Instinctual judgments about race and crime are woven into the culture of the streets. “We tend to pretend in the police force that we don’t see race, we don’t see ethnicity, but we do,” said Senator Adams, the former police captain. “One of my cops once said that if he sees a non-uniformed black man with a gun, he takes precautions for himself; if he sees a white guy with a gun, he takes precautions for both because he knows it could be a fellow cop.”

Desmond Robinson lived this experience. In 1994, in the confusion of the 53rd Street subway station, he chased a teenager with a gun. Another undercover officer, Peter Del-Debbio (http://topics.nytimes.com/top/reference/timestopics/people/d/peter_deldebbio/index.html?inline=nyt-per), who is white, came from the other direction and fired at Officer Robinson, the last few shots pumped into his back at close range.

Officer Del-Debbio was convicted of second-degree assault and sentenced to five years’ probation. Officer Robinson recovered and left the force.

“Everyone carries baggage subconsciously and retraining the mind takes lots of work,” said Mr. Robinson, who lives in Florida. “There are a lot of black undercovers out there, and officers need to understand that not every black man with a gun is a criminal.”

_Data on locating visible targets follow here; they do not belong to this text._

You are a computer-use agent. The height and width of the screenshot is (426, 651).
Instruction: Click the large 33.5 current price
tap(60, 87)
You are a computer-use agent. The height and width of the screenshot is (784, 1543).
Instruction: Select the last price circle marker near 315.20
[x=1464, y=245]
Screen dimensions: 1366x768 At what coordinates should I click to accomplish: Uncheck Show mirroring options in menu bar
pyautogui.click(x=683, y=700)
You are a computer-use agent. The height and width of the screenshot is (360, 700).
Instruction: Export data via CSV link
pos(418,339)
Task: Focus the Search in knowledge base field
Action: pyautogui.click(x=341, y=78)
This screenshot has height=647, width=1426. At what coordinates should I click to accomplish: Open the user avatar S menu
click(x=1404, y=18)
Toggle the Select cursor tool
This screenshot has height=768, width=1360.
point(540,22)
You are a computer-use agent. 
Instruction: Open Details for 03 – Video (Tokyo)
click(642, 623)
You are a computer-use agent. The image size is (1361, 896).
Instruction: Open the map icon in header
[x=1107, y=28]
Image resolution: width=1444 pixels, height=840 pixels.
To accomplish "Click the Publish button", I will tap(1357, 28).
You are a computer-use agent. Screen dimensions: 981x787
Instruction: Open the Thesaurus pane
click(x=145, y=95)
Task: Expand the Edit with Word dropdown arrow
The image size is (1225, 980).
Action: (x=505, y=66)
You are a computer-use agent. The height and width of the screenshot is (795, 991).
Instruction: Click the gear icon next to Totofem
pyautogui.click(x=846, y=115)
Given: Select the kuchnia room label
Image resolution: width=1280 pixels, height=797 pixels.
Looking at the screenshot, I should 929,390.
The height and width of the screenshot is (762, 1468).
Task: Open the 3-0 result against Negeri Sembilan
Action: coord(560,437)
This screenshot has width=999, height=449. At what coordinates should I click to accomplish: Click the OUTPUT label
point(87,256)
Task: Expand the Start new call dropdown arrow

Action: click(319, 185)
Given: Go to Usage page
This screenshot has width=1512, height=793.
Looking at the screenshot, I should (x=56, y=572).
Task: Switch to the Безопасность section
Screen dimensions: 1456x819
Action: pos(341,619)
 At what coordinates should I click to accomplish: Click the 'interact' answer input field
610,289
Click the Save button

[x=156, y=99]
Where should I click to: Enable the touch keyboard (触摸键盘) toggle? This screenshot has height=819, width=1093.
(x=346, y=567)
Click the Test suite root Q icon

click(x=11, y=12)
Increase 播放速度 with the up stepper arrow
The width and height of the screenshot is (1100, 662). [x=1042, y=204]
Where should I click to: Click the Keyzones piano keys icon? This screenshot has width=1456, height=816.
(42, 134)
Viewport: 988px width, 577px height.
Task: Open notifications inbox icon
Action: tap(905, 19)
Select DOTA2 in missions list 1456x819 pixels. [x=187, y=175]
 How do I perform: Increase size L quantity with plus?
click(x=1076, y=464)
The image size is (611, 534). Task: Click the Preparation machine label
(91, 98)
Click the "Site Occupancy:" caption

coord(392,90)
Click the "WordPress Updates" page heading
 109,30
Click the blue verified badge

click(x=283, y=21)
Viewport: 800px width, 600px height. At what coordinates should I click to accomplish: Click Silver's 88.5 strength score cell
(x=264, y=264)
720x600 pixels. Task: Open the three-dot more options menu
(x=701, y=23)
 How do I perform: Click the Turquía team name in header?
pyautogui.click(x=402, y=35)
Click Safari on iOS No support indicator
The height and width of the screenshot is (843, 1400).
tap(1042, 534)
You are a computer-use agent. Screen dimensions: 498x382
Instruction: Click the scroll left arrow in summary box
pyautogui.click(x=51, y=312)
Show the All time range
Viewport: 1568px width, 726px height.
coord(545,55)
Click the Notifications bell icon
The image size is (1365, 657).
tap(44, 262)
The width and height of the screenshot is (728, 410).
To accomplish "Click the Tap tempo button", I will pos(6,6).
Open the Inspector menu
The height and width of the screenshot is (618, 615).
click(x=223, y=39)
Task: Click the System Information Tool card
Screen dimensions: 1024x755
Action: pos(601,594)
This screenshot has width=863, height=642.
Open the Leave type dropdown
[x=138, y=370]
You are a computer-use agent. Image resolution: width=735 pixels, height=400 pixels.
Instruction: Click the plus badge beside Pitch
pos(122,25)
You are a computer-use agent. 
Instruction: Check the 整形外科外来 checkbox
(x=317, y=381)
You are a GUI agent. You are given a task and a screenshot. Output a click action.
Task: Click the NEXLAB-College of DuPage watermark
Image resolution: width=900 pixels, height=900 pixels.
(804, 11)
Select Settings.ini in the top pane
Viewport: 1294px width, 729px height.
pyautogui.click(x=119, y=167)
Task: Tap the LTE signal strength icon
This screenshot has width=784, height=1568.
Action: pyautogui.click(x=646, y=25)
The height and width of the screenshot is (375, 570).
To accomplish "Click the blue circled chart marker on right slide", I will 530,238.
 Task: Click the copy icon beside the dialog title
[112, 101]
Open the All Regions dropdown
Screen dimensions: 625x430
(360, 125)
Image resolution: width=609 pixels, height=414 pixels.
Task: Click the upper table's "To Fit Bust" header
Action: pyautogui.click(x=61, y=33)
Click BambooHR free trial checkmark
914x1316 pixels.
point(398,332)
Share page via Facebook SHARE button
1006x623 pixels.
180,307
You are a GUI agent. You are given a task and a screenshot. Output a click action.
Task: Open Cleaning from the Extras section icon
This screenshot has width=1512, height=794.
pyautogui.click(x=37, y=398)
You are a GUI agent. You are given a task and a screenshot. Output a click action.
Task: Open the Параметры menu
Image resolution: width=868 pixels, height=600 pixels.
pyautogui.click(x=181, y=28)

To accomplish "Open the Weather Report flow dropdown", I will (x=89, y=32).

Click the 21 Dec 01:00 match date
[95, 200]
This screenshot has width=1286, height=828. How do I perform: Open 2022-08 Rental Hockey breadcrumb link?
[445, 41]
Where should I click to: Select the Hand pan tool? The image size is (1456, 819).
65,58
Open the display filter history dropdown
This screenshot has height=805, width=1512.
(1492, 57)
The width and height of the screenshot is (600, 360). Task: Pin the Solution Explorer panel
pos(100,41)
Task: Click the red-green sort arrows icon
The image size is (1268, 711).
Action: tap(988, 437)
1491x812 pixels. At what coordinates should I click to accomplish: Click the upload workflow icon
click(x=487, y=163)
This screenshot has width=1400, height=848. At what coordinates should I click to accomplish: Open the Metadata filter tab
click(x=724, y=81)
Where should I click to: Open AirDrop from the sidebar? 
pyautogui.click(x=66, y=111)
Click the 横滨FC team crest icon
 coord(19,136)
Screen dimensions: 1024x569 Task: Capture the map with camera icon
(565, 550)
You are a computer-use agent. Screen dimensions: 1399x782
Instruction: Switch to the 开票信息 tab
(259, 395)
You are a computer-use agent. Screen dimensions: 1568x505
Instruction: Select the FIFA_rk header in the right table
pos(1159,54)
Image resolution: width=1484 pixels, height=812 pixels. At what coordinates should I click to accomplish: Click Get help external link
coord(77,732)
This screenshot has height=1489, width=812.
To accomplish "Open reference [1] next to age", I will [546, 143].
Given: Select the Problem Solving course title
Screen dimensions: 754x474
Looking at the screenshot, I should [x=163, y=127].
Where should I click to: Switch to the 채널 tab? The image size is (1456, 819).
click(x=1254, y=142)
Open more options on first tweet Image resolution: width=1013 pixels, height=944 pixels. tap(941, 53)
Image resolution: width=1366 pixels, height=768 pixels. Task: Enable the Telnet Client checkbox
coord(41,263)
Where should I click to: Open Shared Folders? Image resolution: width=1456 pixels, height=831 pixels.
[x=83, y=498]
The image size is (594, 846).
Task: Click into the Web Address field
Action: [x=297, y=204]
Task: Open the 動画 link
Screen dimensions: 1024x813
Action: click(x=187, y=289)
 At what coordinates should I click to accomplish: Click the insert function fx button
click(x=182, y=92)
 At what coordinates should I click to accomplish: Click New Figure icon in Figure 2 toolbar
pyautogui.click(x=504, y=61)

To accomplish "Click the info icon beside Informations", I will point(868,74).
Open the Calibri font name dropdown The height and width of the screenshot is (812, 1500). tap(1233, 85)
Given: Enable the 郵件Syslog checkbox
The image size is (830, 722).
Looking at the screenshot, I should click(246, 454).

http://www.nytimes.com/2009/05/31/nyregion/31friendly.html?ref=todayspaper

Ninjahedge
June 1st, 2009, 09:58 AM
One runs his hand across his corn-rowed scalp; he is disgusted. “Same deal always,” he says of the deadly encounter between colleagues on Thursday night. “They’ll say it’s about training.”

And they just did. The police commissioner is proposing "new training" to make sure things like this do not happen.

Training? You need NEW training to tell a cop not to shoot another cop?

What they need is for pensions to not be able to be collected until after a certain age (or disability) even after the 25 year mark is hit (retire at 45??!?) and we need to look at how much the top brass is being paid in NYC.

These reductions should be turned BACK around to pay more for the officers and maybe get a better crew to volunteer (I am not saying all are bad, but when the pay stinks, you get who you pay for).